溺愛婚約者と秘密の約束と甘い媚薬を
35話「作戦中止」





   35話「作戦中止」



 次の日から、風香は家から離れて生活する事にした。
 風香はその提案に乗り気ではなかったけれど、渋々荷物の準備をしていた。

 違う場所へ避難といっても仕事があるため、風香は仕事道具を持ってホテルに籠ろうかな、と話していた。

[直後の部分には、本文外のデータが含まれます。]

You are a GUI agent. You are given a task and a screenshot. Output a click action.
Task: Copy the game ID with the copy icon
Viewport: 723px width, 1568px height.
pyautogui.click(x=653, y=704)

 「じゃあ、夜には様子見に来る。何か欲しいものがあった時には連絡して」
 「ありがとう」


 ホテルのロビーまで風香を送り、柊はすぐに警察に戻ろうとした。
 すると、背を向けた瞬間に「柊っ!」と風香に呼び止められた。


 「ん?どうした?」
 「……………私、柊の事、大好きだから」
 「………どうしたんだ、急に………」 


 風香の言葉な驚き、柊は彼女の元に戻ろうとした。けれど、「ち、ちがう!だから、早く帰ってきてね、って事っ!」と、風香は顔を赤くして困ったように笑った。
 そんな様子を見て、柊は愛らしく思いながら微笑みを返した。


 「早く帰ってくる」
 「うん。………気を付けてね」
 

 風香を小さく手を振って、見送ってくれた。
 
 よくよく考えれば、それが彼女の「大丈夫だよ」というサインだったのだろうと、柊は後になってから気づいたのだった。